Taking accountability of care
The transition from pediatric to adult care is jarring in ways nobody prepares you for. One day, your parents are beside you at every appointment. The next, clinicians are looking past them, focusing on you, expecting answers you’ve never been asked to give before. The weight of managing your health, your appointments, your decisions, your future lands on your shoulders all at once, precisely when your body feels least equipped to carry it. The pressure was immense. The responsibility, disorienting. And the grief of losing the structure that had held you upright your entire life is something nobody warns you about.
So many of us reach this crossroads — not just patients, but anyone who has ever been handed a decision that felt too heavy to hold alone. For those of us living with chronic illness, it arrives in a very particular way: in rooms that smell like antiseptic, wrapped in medical jargon, with your life sitting on the table between you and the doctor.

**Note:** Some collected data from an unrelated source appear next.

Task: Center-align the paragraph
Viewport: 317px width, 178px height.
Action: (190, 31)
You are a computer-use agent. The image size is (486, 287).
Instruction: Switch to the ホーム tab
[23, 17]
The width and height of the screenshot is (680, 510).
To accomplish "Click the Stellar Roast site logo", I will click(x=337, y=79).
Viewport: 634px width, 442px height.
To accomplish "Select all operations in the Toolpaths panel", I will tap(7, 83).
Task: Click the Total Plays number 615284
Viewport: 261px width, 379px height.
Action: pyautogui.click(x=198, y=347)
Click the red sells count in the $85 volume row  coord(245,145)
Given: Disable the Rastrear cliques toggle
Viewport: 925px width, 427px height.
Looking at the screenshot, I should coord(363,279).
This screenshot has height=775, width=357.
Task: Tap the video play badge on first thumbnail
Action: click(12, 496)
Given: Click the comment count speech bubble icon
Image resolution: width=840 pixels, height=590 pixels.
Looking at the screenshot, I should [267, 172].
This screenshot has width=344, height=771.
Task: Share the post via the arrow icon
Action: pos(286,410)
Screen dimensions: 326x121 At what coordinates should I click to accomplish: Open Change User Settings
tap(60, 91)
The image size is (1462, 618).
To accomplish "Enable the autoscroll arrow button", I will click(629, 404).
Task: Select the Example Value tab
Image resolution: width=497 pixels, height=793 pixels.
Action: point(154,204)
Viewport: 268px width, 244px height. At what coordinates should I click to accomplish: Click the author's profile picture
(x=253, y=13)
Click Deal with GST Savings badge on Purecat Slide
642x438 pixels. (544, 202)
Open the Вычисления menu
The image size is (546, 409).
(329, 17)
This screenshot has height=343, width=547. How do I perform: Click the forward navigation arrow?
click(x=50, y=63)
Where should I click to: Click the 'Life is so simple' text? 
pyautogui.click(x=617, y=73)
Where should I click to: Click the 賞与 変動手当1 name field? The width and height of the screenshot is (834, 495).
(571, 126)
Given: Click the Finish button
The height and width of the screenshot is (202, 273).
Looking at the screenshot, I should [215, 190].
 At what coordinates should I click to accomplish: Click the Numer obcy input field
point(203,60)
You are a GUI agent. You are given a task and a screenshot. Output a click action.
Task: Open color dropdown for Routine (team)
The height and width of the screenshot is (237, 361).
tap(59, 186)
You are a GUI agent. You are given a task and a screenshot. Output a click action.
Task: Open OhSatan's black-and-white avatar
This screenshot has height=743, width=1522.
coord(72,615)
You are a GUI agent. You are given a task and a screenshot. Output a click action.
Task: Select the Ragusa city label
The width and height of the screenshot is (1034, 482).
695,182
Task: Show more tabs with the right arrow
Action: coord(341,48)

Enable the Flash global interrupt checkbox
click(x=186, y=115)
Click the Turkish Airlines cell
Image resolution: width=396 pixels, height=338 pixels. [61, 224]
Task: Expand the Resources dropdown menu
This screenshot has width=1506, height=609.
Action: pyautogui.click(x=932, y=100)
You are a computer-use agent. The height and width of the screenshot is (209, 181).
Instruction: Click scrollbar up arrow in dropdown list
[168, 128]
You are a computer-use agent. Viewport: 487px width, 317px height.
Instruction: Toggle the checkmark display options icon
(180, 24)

The question underneath every appointment stops being “what do the experts think?” and slowly, painfully, becomes “what do I think?” Learning to answer that question is not a moment. It is a process. One that looks different for every single person walking it.
A life-saving decision
After my second double lung transplant, I found myself in and out of emergency rooms, my body breaking down faster than we could keep up. Pericardial effusions, fluid accumulating around my heart and crushing it, had sent me into emergency open-heart surgery. Twice. And each time, it returned quicker than the last.

Three specialists. Three different opinions. My family, exhausted and frightened, hoped I’d choose the least invasive path. I understood why. They had slept in hospital chairs for a decade by this point. They had watched me disappear and come back, more times than any of us wanted to count. The weight of what another brutal surgery would ask of them was not lost on me.
And yet, something in me already knew what I had to do.
What followed was one of the hardest decisions I have ever made, not because the medical choice was unclear to me but because of what it would ask of everyone I loved. I chose the most invasive option. Not because I wasn’t afraid. Not because the other voices in the room didn’t matter to me. But because I had done the research, asked the harder questions, and sat alone long enough with the options to know which one my body was telling me to choose. For the first time, I made a decision that went against what the people who loved me most believed was right. It felt nearly impossible, but I trusted myself. And that changed everything.
Trust your voice
That decision didn’t just change my health. It changed who I am.
I now work as a patient professional, traveling the world, advocating not just for myself but for entire communities of people navigating systems that were not built with their voice in mind. I am a wife. A dog mom. A person with a life that, at one point, felt entirely out of reach.

The lesson I carry into every room, every policy conversation, every hospital consult, and every community I serve is this: Your voice is not a privilege you earn when you get well enough. It is the very thing that gets you there.
The system will ask for your trust. Give it wisely. Ask the hard questions. Do the research. And when every voice in the room disagrees with your gut. Remember that you are the one who lives with the outcome.
That is not a burden. That is your power.